> **SUPPLIED MATERIAL**

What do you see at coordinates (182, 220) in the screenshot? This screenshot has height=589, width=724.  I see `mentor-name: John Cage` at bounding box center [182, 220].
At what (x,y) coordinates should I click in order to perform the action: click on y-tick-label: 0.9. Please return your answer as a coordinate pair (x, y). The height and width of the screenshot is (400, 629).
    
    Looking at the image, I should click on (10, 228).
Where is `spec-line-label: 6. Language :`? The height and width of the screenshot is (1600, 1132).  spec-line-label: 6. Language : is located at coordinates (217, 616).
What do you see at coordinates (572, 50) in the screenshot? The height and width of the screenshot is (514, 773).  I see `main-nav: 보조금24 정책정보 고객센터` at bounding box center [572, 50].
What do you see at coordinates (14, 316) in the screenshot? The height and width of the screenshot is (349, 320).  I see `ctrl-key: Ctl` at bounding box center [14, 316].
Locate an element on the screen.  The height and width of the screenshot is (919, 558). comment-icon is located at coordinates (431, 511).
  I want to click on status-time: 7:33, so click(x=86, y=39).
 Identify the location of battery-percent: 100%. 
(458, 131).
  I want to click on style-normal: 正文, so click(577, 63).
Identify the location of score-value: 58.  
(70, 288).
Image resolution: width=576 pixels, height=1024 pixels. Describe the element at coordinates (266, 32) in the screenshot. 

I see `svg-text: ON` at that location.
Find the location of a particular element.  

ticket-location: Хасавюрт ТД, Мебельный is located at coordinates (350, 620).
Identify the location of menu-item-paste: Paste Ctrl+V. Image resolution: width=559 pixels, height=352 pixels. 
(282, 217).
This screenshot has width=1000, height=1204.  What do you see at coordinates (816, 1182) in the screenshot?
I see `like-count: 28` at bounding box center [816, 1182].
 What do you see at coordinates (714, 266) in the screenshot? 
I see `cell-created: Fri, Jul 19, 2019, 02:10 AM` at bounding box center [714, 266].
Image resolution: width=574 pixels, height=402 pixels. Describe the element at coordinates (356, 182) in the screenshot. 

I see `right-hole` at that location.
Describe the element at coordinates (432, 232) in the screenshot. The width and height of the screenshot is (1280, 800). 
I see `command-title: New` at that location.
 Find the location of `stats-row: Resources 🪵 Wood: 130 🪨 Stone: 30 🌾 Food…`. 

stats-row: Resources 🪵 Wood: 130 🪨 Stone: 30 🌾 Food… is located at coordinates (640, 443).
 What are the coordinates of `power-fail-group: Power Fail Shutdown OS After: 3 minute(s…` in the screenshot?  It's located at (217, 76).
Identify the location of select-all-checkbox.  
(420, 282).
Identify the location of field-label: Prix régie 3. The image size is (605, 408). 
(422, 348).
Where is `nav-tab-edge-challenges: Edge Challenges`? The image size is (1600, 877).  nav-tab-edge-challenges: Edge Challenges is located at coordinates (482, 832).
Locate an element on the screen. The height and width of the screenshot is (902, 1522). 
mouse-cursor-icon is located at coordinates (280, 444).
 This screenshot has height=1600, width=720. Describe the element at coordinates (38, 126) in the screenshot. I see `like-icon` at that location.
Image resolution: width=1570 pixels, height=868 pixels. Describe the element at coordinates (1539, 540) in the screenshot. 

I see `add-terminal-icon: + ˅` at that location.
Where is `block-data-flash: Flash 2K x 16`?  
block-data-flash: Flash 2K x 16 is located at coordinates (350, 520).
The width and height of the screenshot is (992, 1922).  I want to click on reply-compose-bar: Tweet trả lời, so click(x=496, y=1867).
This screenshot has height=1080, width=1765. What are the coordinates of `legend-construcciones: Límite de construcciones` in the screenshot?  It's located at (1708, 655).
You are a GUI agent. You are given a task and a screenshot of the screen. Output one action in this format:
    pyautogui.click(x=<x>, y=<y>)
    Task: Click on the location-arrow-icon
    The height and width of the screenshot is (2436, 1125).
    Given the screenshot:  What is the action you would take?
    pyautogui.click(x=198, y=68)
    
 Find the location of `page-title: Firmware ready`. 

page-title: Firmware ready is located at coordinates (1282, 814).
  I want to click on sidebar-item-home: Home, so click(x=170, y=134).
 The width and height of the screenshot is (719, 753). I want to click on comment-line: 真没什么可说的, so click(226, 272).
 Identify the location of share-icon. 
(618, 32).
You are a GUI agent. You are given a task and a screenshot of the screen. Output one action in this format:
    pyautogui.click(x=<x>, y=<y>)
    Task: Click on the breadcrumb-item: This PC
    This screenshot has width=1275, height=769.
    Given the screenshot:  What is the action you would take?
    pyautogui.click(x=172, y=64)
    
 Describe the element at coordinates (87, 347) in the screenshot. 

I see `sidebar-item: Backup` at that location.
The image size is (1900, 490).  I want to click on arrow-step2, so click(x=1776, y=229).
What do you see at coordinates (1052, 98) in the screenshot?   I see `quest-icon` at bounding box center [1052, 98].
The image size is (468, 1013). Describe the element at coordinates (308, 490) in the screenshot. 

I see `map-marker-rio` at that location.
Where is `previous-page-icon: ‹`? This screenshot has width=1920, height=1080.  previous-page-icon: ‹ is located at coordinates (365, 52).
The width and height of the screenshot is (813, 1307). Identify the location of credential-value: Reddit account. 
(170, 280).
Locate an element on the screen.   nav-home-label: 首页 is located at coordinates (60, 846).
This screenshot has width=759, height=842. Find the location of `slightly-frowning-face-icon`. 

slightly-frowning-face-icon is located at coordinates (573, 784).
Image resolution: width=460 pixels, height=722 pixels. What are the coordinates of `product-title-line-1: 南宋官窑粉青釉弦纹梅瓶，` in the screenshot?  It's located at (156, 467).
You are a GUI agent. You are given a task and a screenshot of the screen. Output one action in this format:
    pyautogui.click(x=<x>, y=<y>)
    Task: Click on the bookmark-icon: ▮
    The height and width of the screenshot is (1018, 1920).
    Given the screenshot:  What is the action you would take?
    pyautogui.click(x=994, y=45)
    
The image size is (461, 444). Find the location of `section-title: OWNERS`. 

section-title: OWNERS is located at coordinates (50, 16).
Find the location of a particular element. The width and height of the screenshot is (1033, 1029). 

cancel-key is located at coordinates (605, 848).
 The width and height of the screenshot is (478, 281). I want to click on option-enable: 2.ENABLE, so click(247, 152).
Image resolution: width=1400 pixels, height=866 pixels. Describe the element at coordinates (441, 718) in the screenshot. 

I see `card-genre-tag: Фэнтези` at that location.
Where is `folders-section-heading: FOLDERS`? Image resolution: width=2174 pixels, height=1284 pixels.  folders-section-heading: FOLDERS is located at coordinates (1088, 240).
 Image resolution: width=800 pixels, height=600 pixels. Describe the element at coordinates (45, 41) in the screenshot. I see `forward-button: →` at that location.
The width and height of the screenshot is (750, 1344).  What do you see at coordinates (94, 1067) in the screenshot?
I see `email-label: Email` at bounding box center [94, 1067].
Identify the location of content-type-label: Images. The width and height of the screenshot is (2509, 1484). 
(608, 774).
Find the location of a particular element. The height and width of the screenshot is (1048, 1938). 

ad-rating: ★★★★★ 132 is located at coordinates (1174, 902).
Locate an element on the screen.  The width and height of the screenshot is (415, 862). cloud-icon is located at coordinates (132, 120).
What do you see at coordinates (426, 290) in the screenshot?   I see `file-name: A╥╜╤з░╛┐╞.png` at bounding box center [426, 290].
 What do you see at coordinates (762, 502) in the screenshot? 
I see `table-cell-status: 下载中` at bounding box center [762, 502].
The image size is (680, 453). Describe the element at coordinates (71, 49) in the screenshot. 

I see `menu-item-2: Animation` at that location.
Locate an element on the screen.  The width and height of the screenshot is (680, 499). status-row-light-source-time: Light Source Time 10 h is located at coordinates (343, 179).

> **EXERCISE PROMPT**
Put every line of all the data above into a JSON list of strings, one string per line, leaving out the blank lines.

> **YOUR SOLUTION**
[
  "What do you see at coordinates (182, 220) in the screenshot? This screenshot has height=589, width=724.  I see `mentor-name: John Cage` at bounding box center [182, 220].",
  "At what (x,y) coordinates should I click in order to perform the action: click on y-tick-label: 0.9. Please return your answer as a coordinate pair (x, y). The height and width of the screenshot is (400, 629).",
  "    Looking at the image, I should click on (10, 228).",
  "Where is `spec-line-label: 6. Language :`? The height and width of the screenshot is (1600, 1132).  spec-line-label: 6. Language : is located at coordinates (217, 616).",
  "What do you see at coordinates (572, 50) in the screenshot? The height and width of the screenshot is (514, 773).  I see `main-nav: 보조금24 정책정보 고객센터` at bounding box center [572, 50].",
  "What do you see at coordinates (14, 316) in the screenshot? The height and width of the screenshot is (349, 320).  I see `ctrl-key: Ctl` at bounding box center [14, 316].",
  "Locate an element on the screen.  The height and width of the screenshot is (919, 558). comment-icon is located at coordinates (431, 511).",
  "  I want to click on status-time: 7:33, so click(x=86, y=39).",
  " Identify the location of battery-percent: 100%. ",
  "(458, 131).",
  "  I want to click on style-normal: 正文, so click(577, 63).",
  "Identify the location of score-value: 58.  ",
  "(70, 288).",
  "Image resolution: width=576 pixels, height=1024 pixels. Describe the element at coordinates (266, 32) in the screenshot. ",
  "I see `svg-text: ON` at that location.",
  "Find the location of a particular element.  ",
  "ticket-location: Хасавюрт ТД, Мебельный is located at coordinates (350, 620).",
  "Identify the location of menu-item-paste: Paste Ctrl+V. Image resolution: width=559 pixels, height=352 pixels. ",
  "(282, 217).",
  "This screenshot has width=1000, height=1204.  What do you see at coordinates (816, 1182) in the screenshot?",
  "I see `like-count: 28` at bounding box center [816, 1182].",
  " What do you see at coordinates (714, 266) in the screenshot? ",
  "I see `cell-created: Fri, Jul 19, 2019, 02:10 AM` at bounding box center [714, 266].",
  "Image resolution: width=574 pixels, height=402 pixels. Describe the element at coordinates (356, 182) in the screenshot. ",
  "I see `right-hole` at that location.",
  "Describe the element at coordinates (432, 232) in the screenshot. The width and height of the screenshot is (1280, 800). ",
  "I see `command-title: New` at that location.",
  " Find the location of `stats-row: Resources 🪵 Wood: 130 🪨 Stone: 30 🌾 Food…`. ",
  "stats-row: Resources 🪵 Wood: 130 🪨 Stone: 30 🌾 Food… is located at coordinates (640, 443).",
  " What are the coordinates of `power-fail-group: Power Fail Shutdown OS After: 3 minute(s…` in the screenshot?  It's located at (217, 76).",
  "Identify the location of select-all-checkbox.  ",
  "(420, 282).",
  "Identify the location of field-label: Prix régie 3. The image size is (605, 408). ",
  "(422, 348).",
  "Where is `nav-tab-edge-challenges: Edge Challenges`? The image size is (1600, 877).  nav-tab-edge-challenges: Edge Challenges is located at coordinates (482, 832).",
  "Locate an element on the screen. The height and width of the screenshot is (902, 1522). ",
  "mouse-cursor-icon is located at coordinates (280, 444).",
  " This screenshot has height=1600, width=720. Describe the element at coordinates (38, 126) in the screenshot. I see `like-icon` at that location.",
  "Image resolution: width=1570 pixels, height=868 pixels. Describe the element at coordinates (1539, 540) in the screenshot. ",
  "I see `add-terminal-icon: + ˅` at that location.",
  "Where is `block-data-flash: Flash 2K x 16`?  ",
  "block-data-flash: Flash 2K x 16 is located at coordinates (350, 520).",
  "The width and height of the screenshot is (992, 1922).  I want to click on reply-compose-bar: Tweet trả lời, so click(x=496, y=1867).",
  "This screenshot has height=1080, width=1765. What are the coordinates of `legend-construcciones: Límite de construcciones` in the screenshot?  It's located at (1708, 655).",
  "You are a GUI agent. You are given a task and a screenshot of the screen. Output one action in this format:",
  "    pyautogui.click(x=<x>, y=<y>)",
  "    Task: Click on the location-arrow-icon",
  "    The height and width of the screenshot is (2436, 1125).",
  "    Given the screenshot:  What is the action you would take?",
  "    pyautogui.click(x=198, y=68)",
  " Find the location of `page-title: Firmware ready`. ",
  "page-title: Firmware ready is located at coordinates (1282, 814).",
  "  I want to click on sidebar-item-home: Home, so click(x=170, y=134).",
  " The width and height of the screenshot is (719, 753). I want to click on comment-line: 真没什么可说的, so click(226, 272).",
  " Identify the location of share-icon. ",
  "(618, 32).",
  "You are a GUI agent. You are given a task and a screenshot of the screen. Output one action in this format:",
  "    pyautogui.click(x=<x>, y=<y>)",
  "    Task: Click on the breadcrumb-item: This PC",
  "    This screenshot has width=1275, height=769.",
  "    Given the screenshot:  What is the action you would take?",
  "    pyautogui.click(x=172, y=64)",
  " Describe the element at coordinates (87, 347) in the screenshot. ",
  "I see `sidebar-item: Backup` at that location.",
  "The image size is (1900, 490).  I want to click on arrow-step2, so click(x=1776, y=229).",
  "What do you see at coordinates (1052, 98) in the screenshot?   I see `quest-icon` at bounding box center [1052, 98].",
  "The image size is (468, 1013). Describe the element at coordinates (308, 490) in the screenshot. ",
  "I see `map-marker-rio` at that location.",
  "Where is `previous-page-icon: ‹`? This screenshot has width=1920, height=1080.  previous-page-icon: ‹ is located at coordinates (365, 52).",
  "The width and height of the screenshot is (813, 1307). Identify the location of credential-value: Reddit account. ",
  "(170, 280).",
  "Locate an element on the screen.   nav-home-label: 首页 is located at coordinates (60, 846).",
  "This screenshot has width=759, height=842. Find the location of `slightly-frowning-face-icon`. ",
  "slightly-frowning-face-icon is located at coordinates (573, 784).",
  "Image resolution: width=460 pixels, height=722 pixels. What are the coordinates of `product-title-line-1: 南宋官窑粉青釉弦纹梅瓶，` in the screenshot?  It's located at (156, 467).",
  "You are a GUI agent. You are given a task and a screenshot of the screen. Output one action in this format:",
  "    pyautogui.click(x=<x>, y=<y>)",
  "    Task: Click on the bookmark-icon: ▮",
  "    The height and width of the screenshot is (1018, 1920).",
  "    Given the screenshot:  What is the action you would take?",
  "    pyautogui.click(x=994, y=45)",
  "The image size is (461, 444). Find the location of `section-title: OWNERS`. ",
  "section-title: OWNERS is located at coordinates (50, 16).",
  "Find the location of a particular element. The width and height of the screenshot is (1033, 1029). ",
  "cancel-key is located at coordinates (605, 848).",
  " The width and height of the screenshot is (478, 281). I want to click on option-enable: 2.ENABLE, so click(247, 152).",
  "Image resolution: width=1400 pixels, height=866 pixels. Describe the element at coordinates (441, 718) in the screenshot. ",
  "I see `card-genre-tag: Фэнтези` at that location.",
  "Where is `folders-section-heading: FOLDERS`? Image resolution: width=2174 pixels, height=1284 pixels.  folders-section-heading: FOLDERS is located at coordinates (1088, 240).",
  " Image resolution: width=800 pixels, height=600 pixels. Describe the element at coordinates (45, 41) in the screenshot. I see `forward-button: →` at that location.",
  "The width and height of the screenshot is (750, 1344).  What do you see at coordinates (94, 1067) in the screenshot?",
  "I see `email-label: Email` at bounding box center [94, 1067].",
  "Identify the location of content-type-label: Images. The width and height of the screenshot is (2509, 1484). ",
  "(608, 774).",
  "Find the location of a particular element. The height and width of the screenshot is (1048, 1938). ",
  "ad-rating: ★★★★★ 132 is located at coordinates (1174, 902).",
  "Locate an element on the screen.  The width and height of the screenshot is (415, 862). cloud-icon is located at coordinates (132, 120).",
  "What do you see at coordinates (426, 290) in the screenshot?   I see `file-name: A╥╜╤з░╛┐╞.png` at bounding box center [426, 290].",
  " What do you see at coordinates (762, 502) in the screenshot? ",
  "I see `table-cell-status: 下载中` at bounding box center [762, 502].",
  "The image size is (680, 453). Describe the element at coordinates (71, 49) in the screenshot. ",
  "I see `menu-item-2: Animation` at that location.",
  "Locate an element on the screen.  The width and height of the screenshot is (680, 499). status-row-light-source-time: Light Source Time 10 h is located at coordinates (343, 179)."
]